The festival was named as the Festival of the Year in 2016 by Finland Festivals.

Since 2015 the festival has been granted the EFFE Festival Label (Europe for Festivals, Festivals for Europe) by the European Festivals Association which is co-financed by the European Union.
EFFE Label admitted to a festival which is recognized for its devotion to three EFFE Label criteria: artistic commitment, community involvement and a festival’s international and global outlook.

== History ==
Since its inception in 1995, Sastamala Gregoriana has always been a celebration of friendship and collaboration between international and Finnish musicians. The festival's first musical director, Kari Kaarna, had strong professional connections with several English musicians, which led to inviting Paul Hillier and Andrew Lawrence-King to be guest performers in the first festival, with Hillier teaching a master class in early vocal music. Besides vocal master class it has been possible to study early music instruments such as viola da gamba, harpsichord and lute.
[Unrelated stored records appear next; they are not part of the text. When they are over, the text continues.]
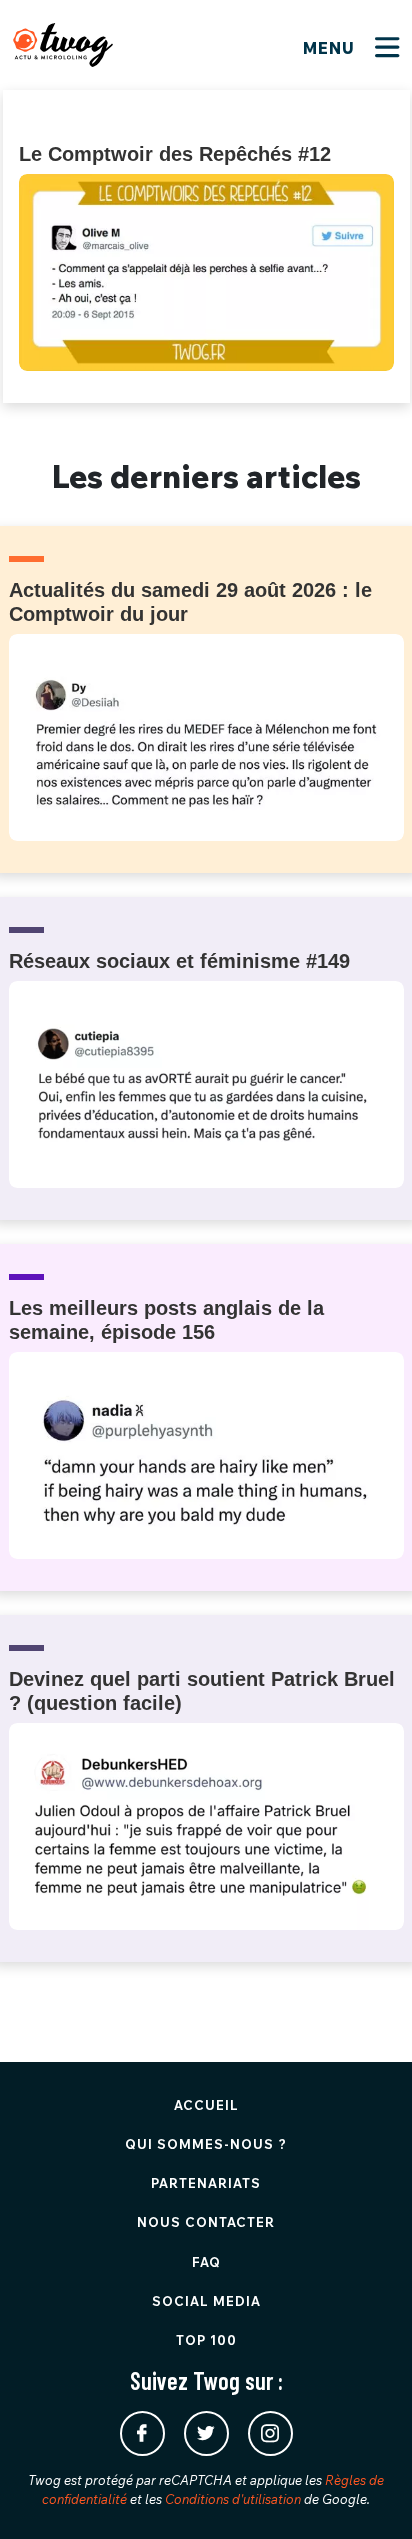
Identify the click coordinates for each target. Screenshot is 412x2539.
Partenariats (206, 2183)
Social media (206, 2301)
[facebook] (142, 2433)
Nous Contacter (206, 2222)
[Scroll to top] (367, 2494)
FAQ (206, 2262)
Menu (331, 48)
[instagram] (270, 2433)
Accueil (206, 2105)
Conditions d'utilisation (233, 2499)
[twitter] (206, 2433)
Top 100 (206, 2340)
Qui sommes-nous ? (206, 2144)
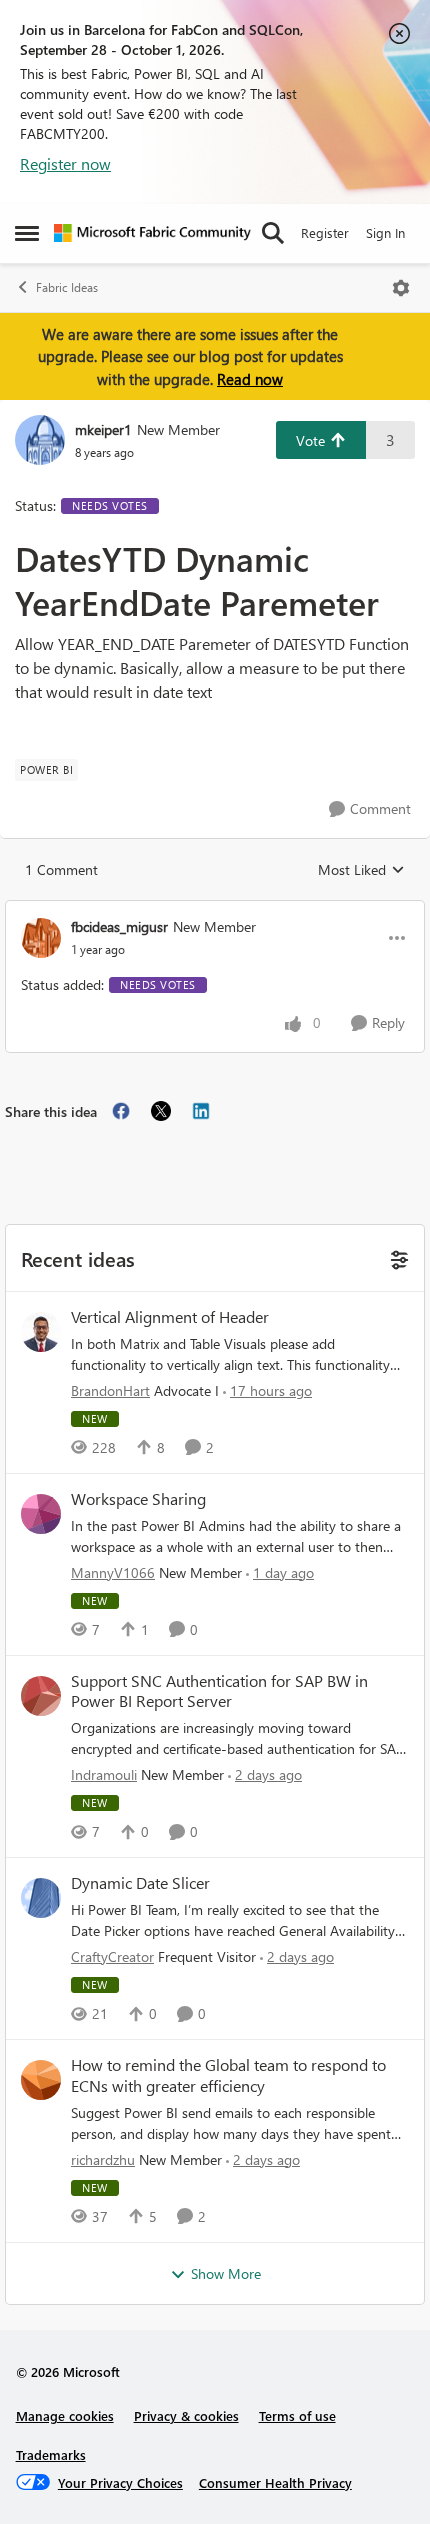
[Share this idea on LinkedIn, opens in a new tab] (201, 1111)
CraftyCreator (112, 1956)
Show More (226, 2273)
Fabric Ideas (67, 287)
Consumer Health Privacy (275, 2482)
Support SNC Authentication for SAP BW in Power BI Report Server (219, 1691)
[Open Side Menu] (27, 233)
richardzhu (103, 2159)
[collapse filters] (396, 1257)
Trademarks (51, 2454)
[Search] (273, 233)
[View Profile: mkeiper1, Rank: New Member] (40, 440)
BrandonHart (110, 1390)
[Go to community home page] (152, 233)
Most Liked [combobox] (361, 870)
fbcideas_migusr (119, 926)
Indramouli (104, 1774)
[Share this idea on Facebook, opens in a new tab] (121, 1111)
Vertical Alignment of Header (170, 1317)
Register (325, 232)
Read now (250, 379)
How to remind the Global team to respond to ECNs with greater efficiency (228, 2075)
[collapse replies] (215, 910)
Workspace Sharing (138, 1499)
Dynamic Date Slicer (140, 1883)
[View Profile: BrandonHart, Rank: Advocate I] (41, 1332)
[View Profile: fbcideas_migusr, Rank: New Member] (41, 938)
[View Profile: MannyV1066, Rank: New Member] (41, 1514)
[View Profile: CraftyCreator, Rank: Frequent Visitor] (41, 1898)
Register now (65, 163)
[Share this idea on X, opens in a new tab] (161, 1111)
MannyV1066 (113, 1572)
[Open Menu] (401, 288)
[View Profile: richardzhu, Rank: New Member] (41, 2080)
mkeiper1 (103, 429)
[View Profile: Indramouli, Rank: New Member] (41, 1696)
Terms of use (297, 2415)
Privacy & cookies (186, 2415)
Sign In (385, 232)
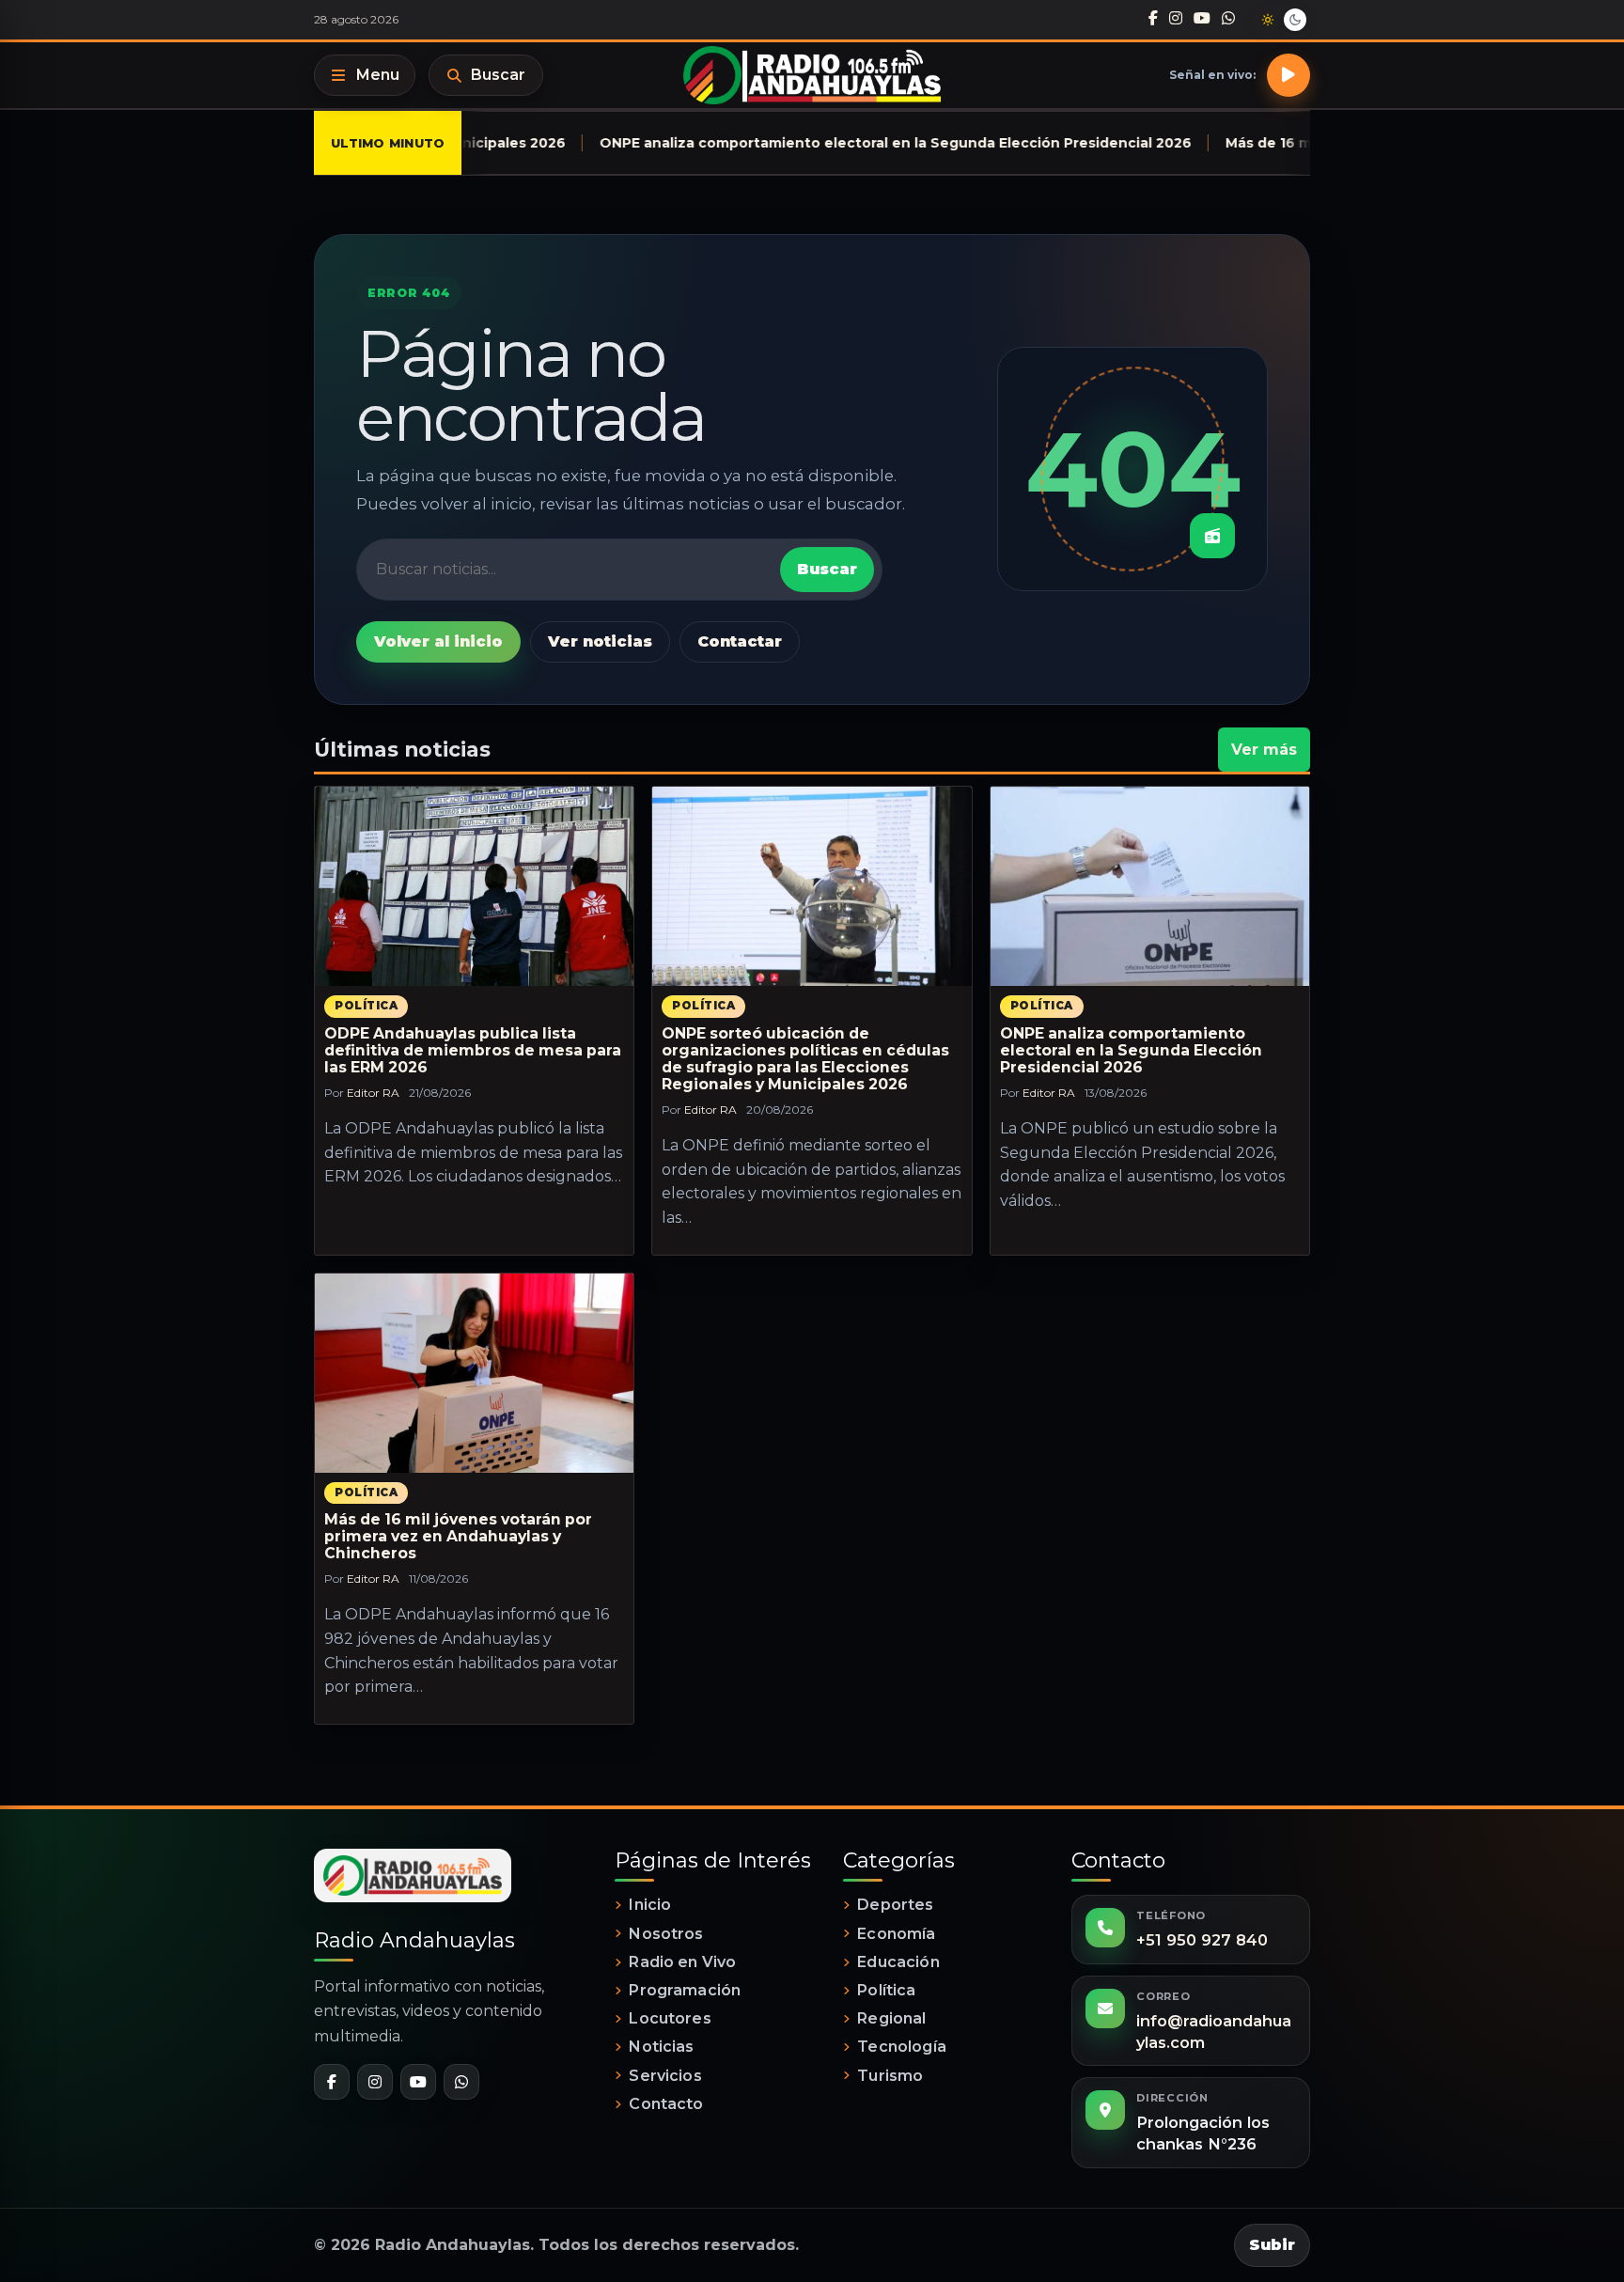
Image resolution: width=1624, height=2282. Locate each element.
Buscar (498, 75)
Festival's current musical director, lutenist Michael Fields, has shaped the festival to its current state and high musical standards since 2005.
He also teaches at the festival's annual early music master class in collaboration with other international and Finnish teachers such as soprano Evelyn Tubb whose vocal master class has been ongoing since the festival's foundation, David Hatcher who teaches viola da gamba, baroque cello and renaissance wind instruments, Corina Marti and Michal Gondko from the mediaeval Ensemble La Morra and Finnish vocal music teacher Hanna Järveläinen and harpsichordist Anna-Maaria Oramo.